執筆:Beauty Media編集部
美容業界では、慢性的な人材不足が続いています。求人広告を出しても応募が来ない、採用しても早期離職してしまう…。そんな悩みを抱えるサロンオーナーは少なくありません。本記事では、採用コストを50%削減しながら、優秀な人材を確保することに成功したサロンの事例をもとに、効果的な採用戦略をご紹介します。
美容業界の採用課題とは
厚生労働省の調査によると、美容師の有効求人倍率は2.5倍を超え、完全な売り手市場となっています。また、美容学校の卒業生数も年々減少傾向にあり、新卒採用だけでは人材確保が難しい状況です。
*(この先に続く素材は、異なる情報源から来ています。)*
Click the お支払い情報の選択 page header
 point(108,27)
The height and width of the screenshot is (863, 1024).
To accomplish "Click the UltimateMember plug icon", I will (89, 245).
多くのサロンが抱える採用課題として、以下のようなものがあります:
- 求人広告費の高騰(1名採用あたり30〜50万円)
- 応募数の減少
- 採用しても早期離職が多い
- 即戦力となる経験者が採れない
採用コスト削減に成功した3つの施策
1. リファラル採用(紹介採用)の仕組み化
成功サロンが最初に取り組んだのは、リファラル採用の仕組み化です。既存スタッフからの紹介による採用は、採用コストを大幅に削減できるだけでなく、定着率も高い傾向にあります。
リファラル採用のポイント
紹介者・被紹介者双方にインセンティブを設定し、紹介しやすい環境を整えましょう。紹介料として5〜10万円を設定するサロンが多いですが、求人広告費と比較すると十分にペイします。
2. SNSを活用した採用ブランディング
Instagram やTikTokを活用して、サロンの雰囲気や働く環境を発信することで、求人広告に頼らない採用活動が可能になります。成功サロンでは、スタッフの日常や成長ストーリーを定期的に発信し、「このサロンで働きたい」と思わせるコンテンツづくりに注力しています。
3. 採用ターゲットの明確化とペルソナ設定
「誰でもいいから採用したい」という姿勢では、ミスマッチによる早期離職を招きます。自サロンに合う人材像を明確にし、その層に響くメッセージを発信することで、応募の質が向上します。
実際の成果
これらの施策を実践したAサロン(都内23区・スタッフ15名)では、以下のような成果が出ています:
- 年間採用コスト:180万円 → 90万円(50%削減)
- 1年以内離職率:40% → 15%
- 応募から採用までの期間:平均2ヶ月 → 3週間
まとめ
採用コストの削減は、単に広告費を減らすことではありません。自サロンの魅力を正しく伝え、マッチする人材に選んでもらう仕組みをつくることが重要です。まずはリファラル採用の仕組み化から始めてみてはいかがでしょうか。
採用は投資です。コストを削減しながらも、長く活躍してくれる人材を見つけることで、サロンの成長につながります。